[Freeipa-devel] Proposal: drop DENY rules from HBAC

[JR Aquino]

> 
>> 
>> I think that an explicit allow list is usually way better because with
>> deny rules it's easy to fail to enumerate all entities that should be
>> denied, resulting in allowing access we didn't want to.
>> 
>> However, does anyone still remember why we opted for deny rules during
>> design phase in the first place? 
> 
> IMO it was convenience.
> 
>> Was it a compatibility with some existing system (that our users might
>> be migrating from) or just to provide a convenient construct to our
>> users?
> 
> No other system we know of does this.
> 
>> 
>> By removing the deny rules, do we break compatibility with anything
>> else than the IPA tech preview in RHEL and upstream FreeIPA 2.0?
> 
> 
> Not that we know of.
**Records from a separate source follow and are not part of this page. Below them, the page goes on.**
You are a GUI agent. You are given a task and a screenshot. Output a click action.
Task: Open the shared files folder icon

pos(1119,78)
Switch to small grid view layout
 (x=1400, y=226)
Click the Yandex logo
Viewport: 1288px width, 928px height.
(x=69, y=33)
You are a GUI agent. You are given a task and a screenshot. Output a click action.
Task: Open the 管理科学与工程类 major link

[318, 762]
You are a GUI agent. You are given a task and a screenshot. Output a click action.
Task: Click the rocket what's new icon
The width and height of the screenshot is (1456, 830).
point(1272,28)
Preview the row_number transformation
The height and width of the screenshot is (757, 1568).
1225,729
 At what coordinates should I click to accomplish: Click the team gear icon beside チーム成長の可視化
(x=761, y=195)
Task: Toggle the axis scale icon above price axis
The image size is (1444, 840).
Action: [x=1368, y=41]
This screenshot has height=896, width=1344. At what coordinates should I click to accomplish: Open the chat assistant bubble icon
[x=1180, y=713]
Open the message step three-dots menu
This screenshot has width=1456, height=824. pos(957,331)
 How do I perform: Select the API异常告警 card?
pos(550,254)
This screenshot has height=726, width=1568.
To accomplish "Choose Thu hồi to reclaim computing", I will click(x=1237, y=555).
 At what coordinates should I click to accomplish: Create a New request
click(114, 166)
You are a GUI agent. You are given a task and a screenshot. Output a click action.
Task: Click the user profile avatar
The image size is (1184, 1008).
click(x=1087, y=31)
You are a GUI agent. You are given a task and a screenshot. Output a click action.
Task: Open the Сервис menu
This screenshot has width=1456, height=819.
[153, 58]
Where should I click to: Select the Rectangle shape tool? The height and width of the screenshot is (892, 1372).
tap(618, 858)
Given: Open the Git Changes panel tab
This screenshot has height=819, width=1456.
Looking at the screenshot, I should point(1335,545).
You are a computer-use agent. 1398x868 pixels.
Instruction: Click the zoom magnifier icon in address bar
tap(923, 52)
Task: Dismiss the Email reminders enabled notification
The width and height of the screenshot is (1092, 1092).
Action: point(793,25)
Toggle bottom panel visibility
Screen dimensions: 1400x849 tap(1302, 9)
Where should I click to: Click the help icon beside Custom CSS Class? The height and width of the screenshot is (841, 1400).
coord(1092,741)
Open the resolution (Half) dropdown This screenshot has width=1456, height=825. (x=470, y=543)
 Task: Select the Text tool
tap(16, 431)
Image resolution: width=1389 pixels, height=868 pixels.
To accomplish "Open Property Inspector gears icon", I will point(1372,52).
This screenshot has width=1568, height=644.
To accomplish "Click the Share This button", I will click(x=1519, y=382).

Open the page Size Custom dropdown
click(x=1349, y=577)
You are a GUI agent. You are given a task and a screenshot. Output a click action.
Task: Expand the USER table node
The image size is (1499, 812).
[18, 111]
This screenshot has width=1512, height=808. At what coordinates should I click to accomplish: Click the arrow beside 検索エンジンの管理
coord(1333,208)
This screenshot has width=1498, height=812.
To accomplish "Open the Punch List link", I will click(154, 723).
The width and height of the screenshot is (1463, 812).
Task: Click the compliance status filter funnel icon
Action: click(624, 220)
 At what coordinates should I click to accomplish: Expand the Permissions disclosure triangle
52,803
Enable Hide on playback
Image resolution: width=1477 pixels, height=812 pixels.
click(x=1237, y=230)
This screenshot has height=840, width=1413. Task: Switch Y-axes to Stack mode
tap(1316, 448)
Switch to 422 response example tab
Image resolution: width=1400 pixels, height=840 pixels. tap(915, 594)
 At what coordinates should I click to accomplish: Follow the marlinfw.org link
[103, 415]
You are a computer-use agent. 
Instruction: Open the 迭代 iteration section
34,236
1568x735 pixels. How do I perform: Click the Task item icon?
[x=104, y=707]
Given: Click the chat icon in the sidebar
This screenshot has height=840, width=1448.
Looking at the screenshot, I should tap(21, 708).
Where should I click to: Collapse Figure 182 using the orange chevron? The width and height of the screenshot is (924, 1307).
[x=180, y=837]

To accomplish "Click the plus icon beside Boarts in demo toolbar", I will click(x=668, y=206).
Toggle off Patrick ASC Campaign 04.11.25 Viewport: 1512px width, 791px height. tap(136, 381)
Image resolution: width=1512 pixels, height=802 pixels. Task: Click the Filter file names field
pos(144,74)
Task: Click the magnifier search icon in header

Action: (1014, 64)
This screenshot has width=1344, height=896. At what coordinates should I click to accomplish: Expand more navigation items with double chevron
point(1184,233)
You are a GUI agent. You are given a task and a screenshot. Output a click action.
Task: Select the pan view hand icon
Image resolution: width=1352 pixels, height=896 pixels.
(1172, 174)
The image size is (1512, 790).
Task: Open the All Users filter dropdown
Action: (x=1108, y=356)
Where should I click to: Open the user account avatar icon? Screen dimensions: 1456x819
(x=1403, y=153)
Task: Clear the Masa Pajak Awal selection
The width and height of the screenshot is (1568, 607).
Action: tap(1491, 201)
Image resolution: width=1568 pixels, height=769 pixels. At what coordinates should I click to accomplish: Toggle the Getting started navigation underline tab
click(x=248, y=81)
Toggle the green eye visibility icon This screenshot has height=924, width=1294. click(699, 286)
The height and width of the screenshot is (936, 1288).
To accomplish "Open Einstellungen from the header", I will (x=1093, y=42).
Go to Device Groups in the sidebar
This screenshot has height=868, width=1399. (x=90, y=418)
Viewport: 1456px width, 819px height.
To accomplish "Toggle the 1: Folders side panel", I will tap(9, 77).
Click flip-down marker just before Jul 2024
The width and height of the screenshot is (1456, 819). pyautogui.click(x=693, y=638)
We break Fedora compatibility but we can handle it
> with the smart upgrade script that detects the presence of the deny
> rules and bails out before updating the system asking user to fix deny
> rules manually before updating.
>> 


The Sudo implementation for FreeIPA has looked to HBAC for direction and similarity in a lot of ways.

I would ask if we are going to remove 'deny' that we leave those pieces in reach for reference in future use when Sudo will need to try to integrate, as Sudo want to have both permit and deny rules.